Is the occasional glass of wine or beer OK for moms-to-be?
According to a new study published in BJOG: An International Journal of Obstetrics and Gynaecology, there doesn't seem to be any measurable risk.
The study found that drinking up to two alcoholic beverages per week during pregnancy is not linked to developmental problems in children. But even the study's authors caution that abstaining from alcohol is still best for mothers-to-be.
The research was done at the University College London, using data collected as part of the Millennium Cohort Study. The researchers looked at about 10,000 children born in the U.K. between 2000 and 2001. When the children were 7 years old, they were given math, reading and spatial skills tests. And parents completed questionnaires about the children's emotional and social development.
The researchers found that children born to women who consumed a little alcohol during pregnancy had higher test scores on some tests compared with children of nondrinkers. But the researchers conclude that most of these differences were too small to be statistically significant.
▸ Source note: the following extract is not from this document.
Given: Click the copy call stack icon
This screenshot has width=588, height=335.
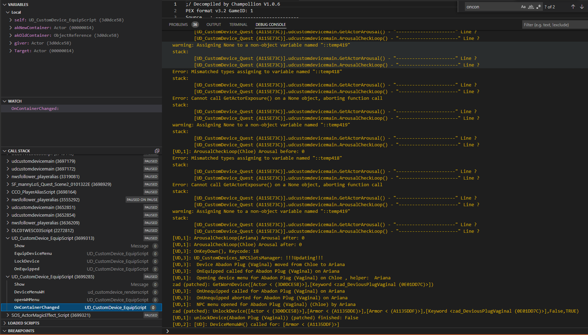Looking at the screenshot, I should 157,151.
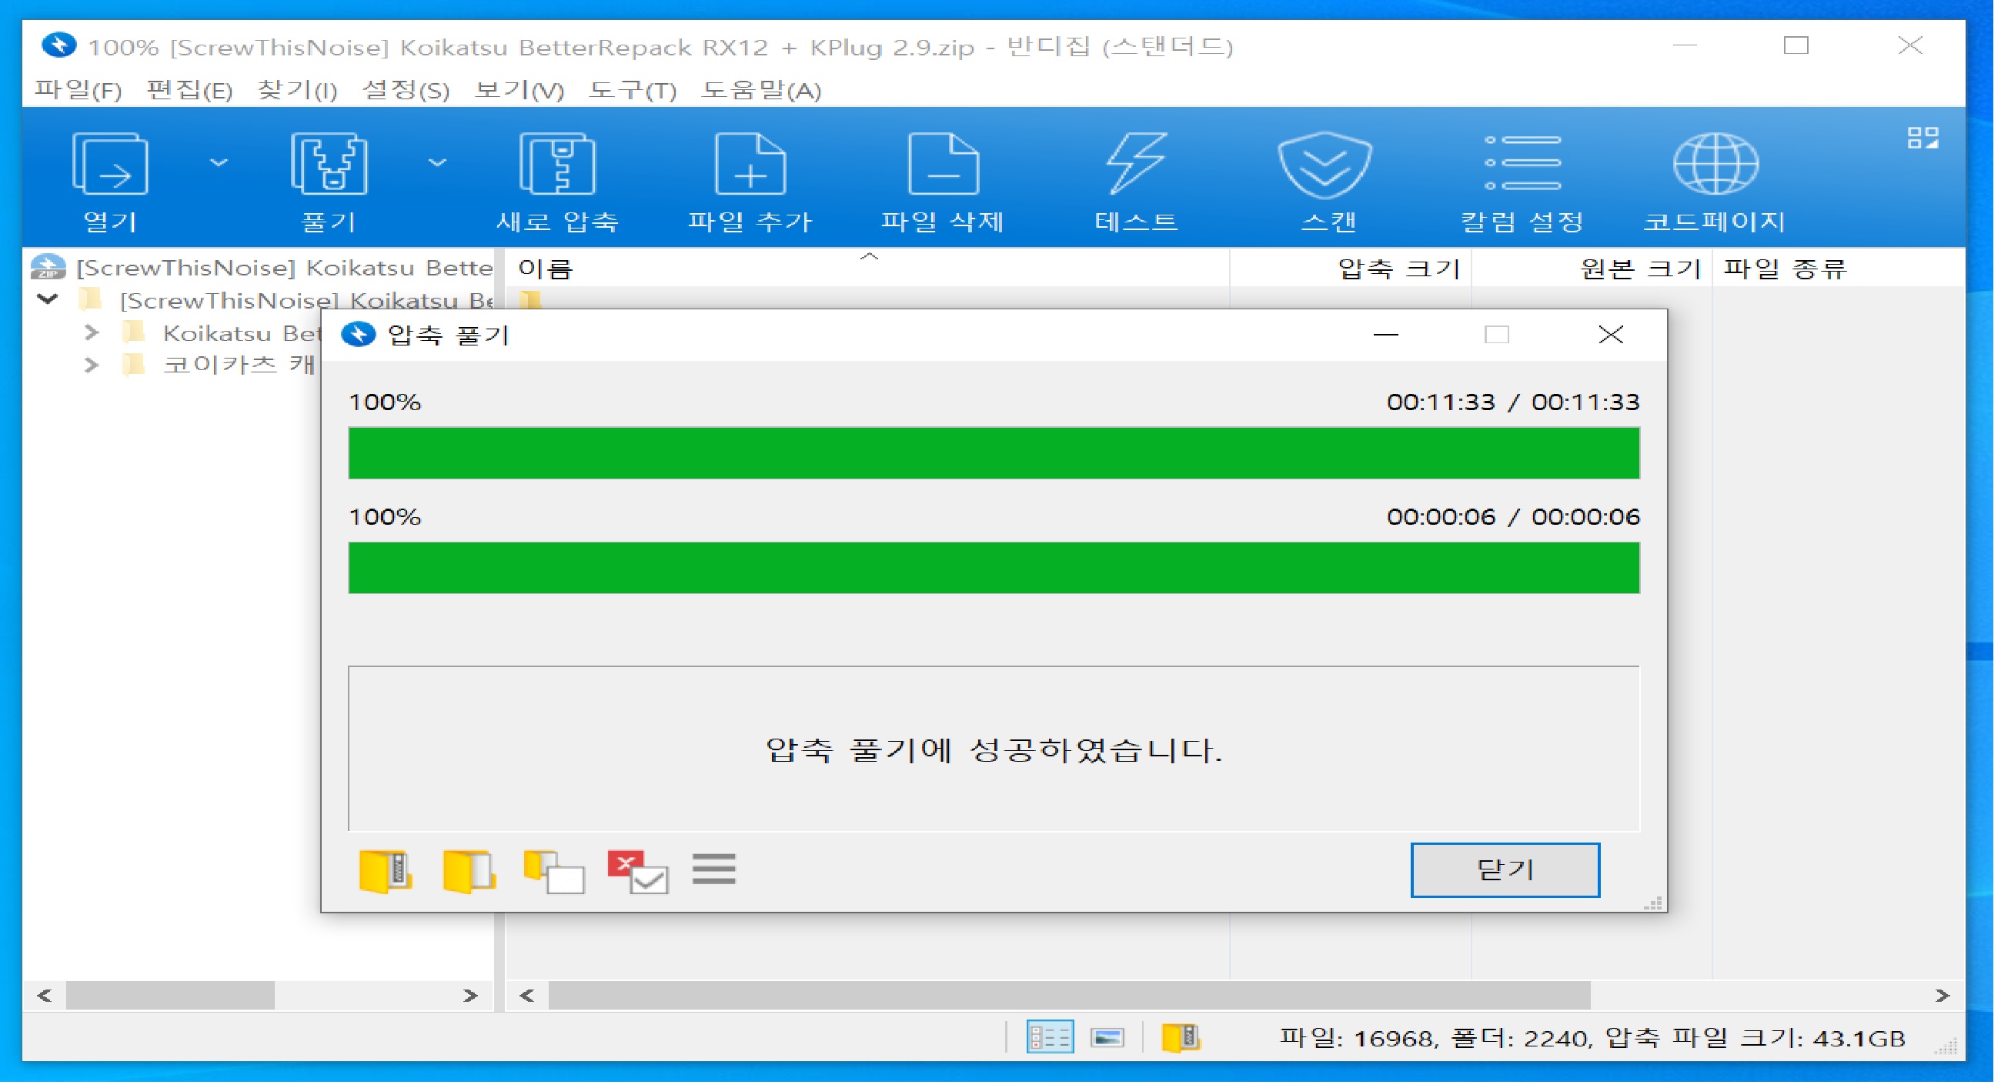Open dropdown arrow next to 풀기

coord(438,163)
"While we have followed these children for the first seven years of their lives, further research is needed to detect whether any adverse effects of low levels of alcohol consumption in pregnancy emerge later in childhood," professor Yvonne Kelly, of the International Centre for Lifecourse Studies (ICLS) at University College London, and co-author of the study, said in a statement released by the journal.
The Department of Health in the U.K. recommends that pregnant women avoid alcohol altogether. But if moms-to-be do choose to drink, the government's advice is "to not have more than one to two units of alcohol once or twice a week, and not to get drunk," according to this U.K. government site. Under the British government's definition, a small 4-ounce glass of wine is about one-and-a-half units.
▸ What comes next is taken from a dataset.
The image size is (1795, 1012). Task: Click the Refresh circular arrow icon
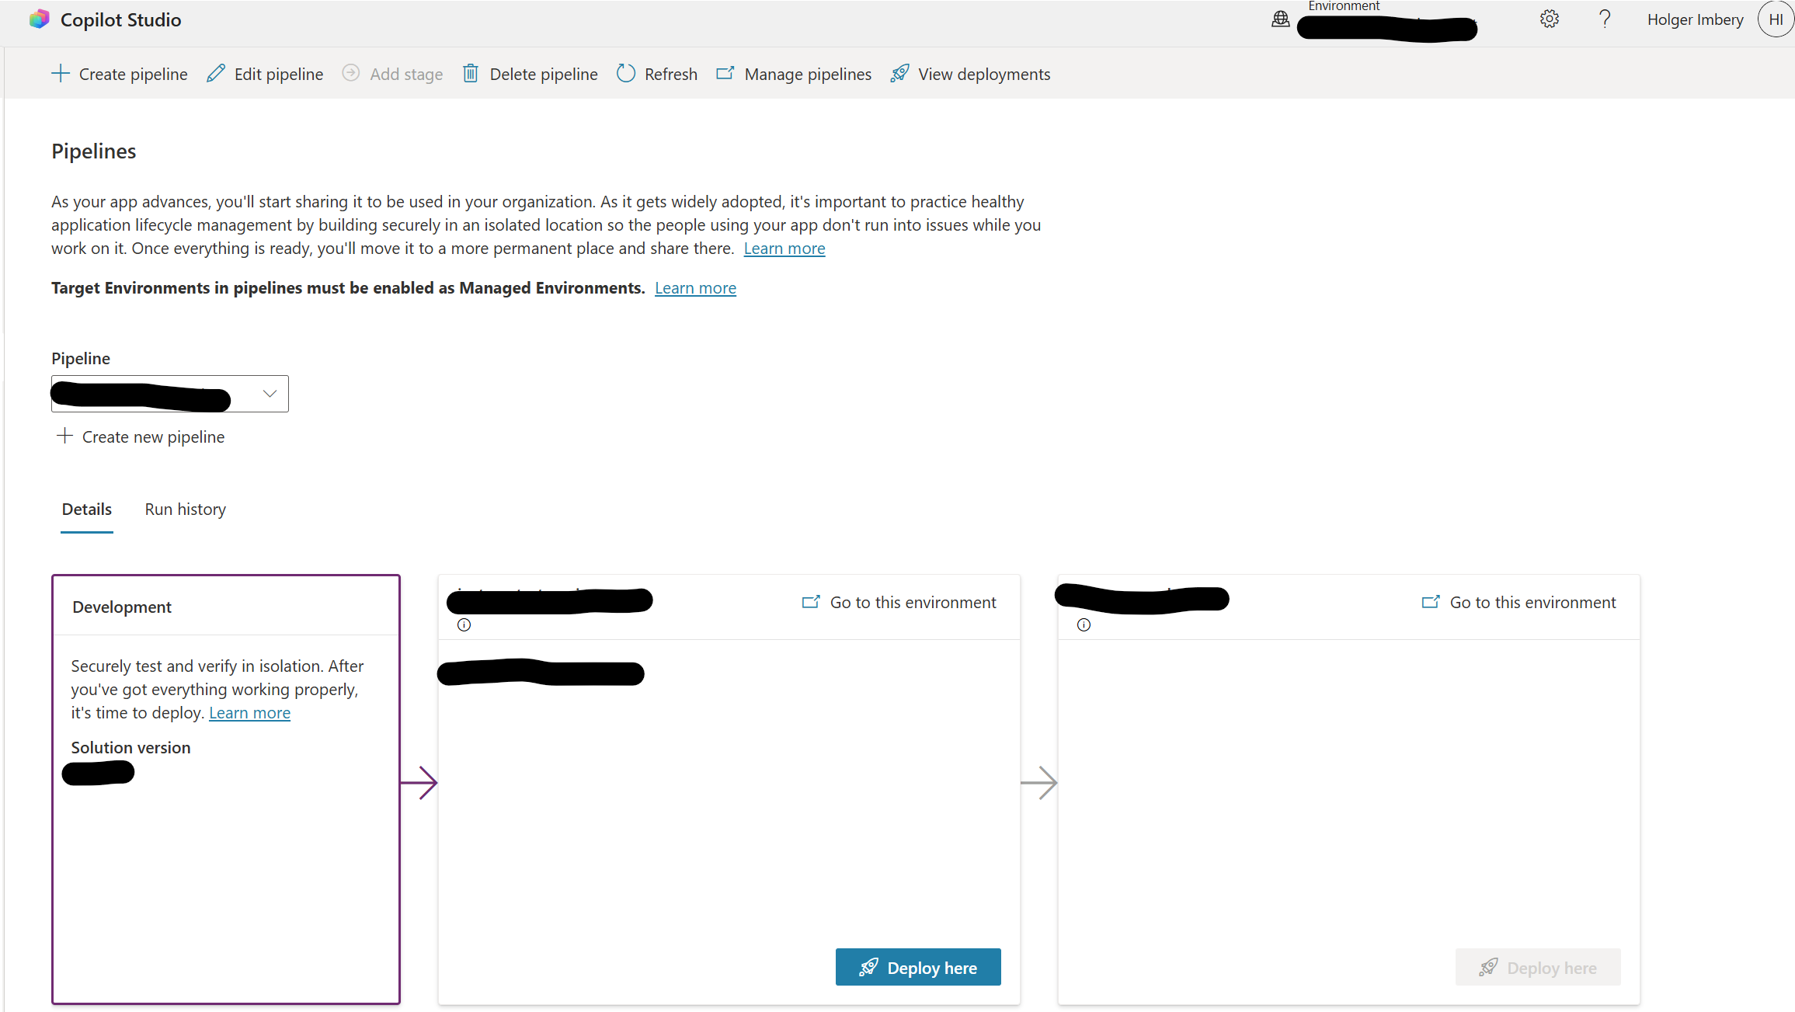(x=626, y=74)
Experts on fetal alcohol syndrome in the U.S. aren't so convinced by the new findings. "Failure to see an effect doesn't mean that there isn't one, or that drinking in pregnancy is safe," says Dr. Robert Sokol, director of the C.S. Mott Center for Human Growth and Development at Wayne State University, in an email to The Salt. He explains that the ability to detect effects of low levels of alcohol exposure depends largely on what's measured.
Another shortcoming of the study is that people tend to under-report alcohol consumption when they're questioned about it, says Dr. David Garry of the Albert Einstein College of Medicine at Yeshiva University. And in this study, women weren't asked to recall how much alcohol they drank until their child was 9 months old, so memories may not have been so clear. It's "not a convincing study," says Garry.
"If a woman has had some drinks in pregnancy, I would reassure her that the [child's] development is likely to be normal," writes Garry in an email to The Salt. But overall, he says, drinking does pose a risk and should be avoided during pregnancy.
Robert Sokol agrees. "It's still the case that it's safest not to drink during pregnancy," Sokol says.